Not only that, but as well as the “If” and the “Why” questions, there’s the “How” questions. How will we cope? How will he get through the next week? How will our faith in God survive?
- We answer the question by starting with Jesus
Lazarus was a good friend of Jesus. He and sisters, Mary and Martha often offered him hospitality at their home in Bethany. One day Jesus got the message that Lazarus was ill. Jesus waits another two days. (John 11:1-3).
Eventually Jesus goes to Bethany but by this time Lazarus has died. Indeed, Jesus already knows this (John 11:7-11). Jesus meets Martha on the road. She challenges Jesus, why did he not come sooner, her brother is dead but even still she is willing to believe. She still trusts him (John 11:20-22).
Jesus weeps as he gets the tomb. Lazarus has been buried for 4 day (John 11:35). At the tomb, he calls to Lazarus to come out.
Three important things stand out to me
– That Jesus delayed. He could have been there sooner. This resonates with the question “why doesn’t God stop the suffering now.”
– Martha’s response -she is desperate, it looks like hope is crushed but she still believes
– Jesus’ compassion is not just pity, there is a deep moral anger at the cost of sin.
Lazarus is raised, this gives a little foretaste of Jesus’ own death and Resurrection. Fundamentally, the answer to the question of suffering is that “God dealt with the problem of evil and suffering at Calvary.” God the Son, in his human nature suffered in our place.
But this in itself gives us some vital clues about why there is suffering. I’ve mentioned before that you can work out what the doctor diagnosed by tracing it back from the prescription. If you come into my house you will see a blue inhaler sitting on the shelf. You know immediately that I have asthma.
The answer to the problem of suffering was that “God’s own son should come from heaven and die to save someone like me.” The problem of suffering is caused by the problem of human sin and rebellion.
- The Cross points us to the bigger picture
God made a good world, ordered and full of beauty (Genesis 1). He made humans in his image, blessed them commands (Genesis 1:26-28 & Genesis 2) this included a warning that sin would bring death (Genesis 2:17).
In Adam, the human race sinned leading to judgement (Genesis 3). This is a world that is under judgement because of our sin, it experiences suffering, decay, disease and death. It is a world that is “groaning” (Romans 8:18-25).

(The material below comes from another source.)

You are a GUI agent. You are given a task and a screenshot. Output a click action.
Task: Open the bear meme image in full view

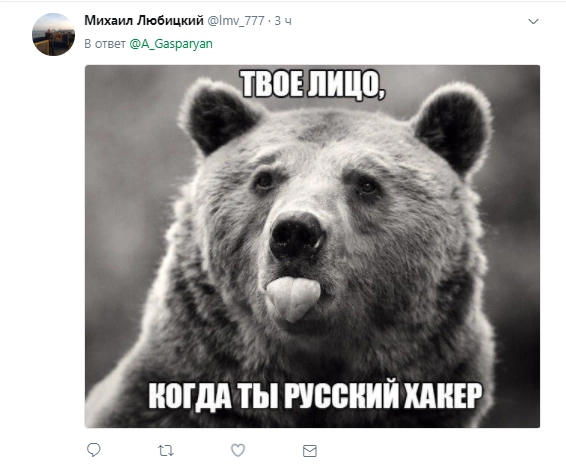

It is important to note that this is about living in a fallen, messy world the result of all our sin. It is not that God is punishing you for a specific sin when you are sick or when things go wrong. Though sometimes our actions will lead to consequences (e.g. think about the effect of smoking or drinking).
However, because God has dealt with sin, there is hope. God promises that one day when Jesus returns, creation will be renewed. Death, sickness and tears will end. (Romans 8:18-25/Revelation 21-22)
- This means – now
These are truths that offer us personal comfort. We can trust God’s promises and find healing, security and hope through his grace.
– Freedom from guilt, shame and fear (Past Grace)
– Strength, encouragement, support through the Holy Spirit’s presence/the role of the local church (Present Grace)
– Hope -a Day is coming when there will be no more tears (Future Grace)
They also challenge us as a church together. We have responsibilities. We live in the now and the not yet knowing that Jesus has already dealt with sin on the cross but also that the full benefits of this for creation will come when he returns. In the meantime, we can offer of hope, our responsibility is first to share the Gospel but also to give love and compassion to those suffering.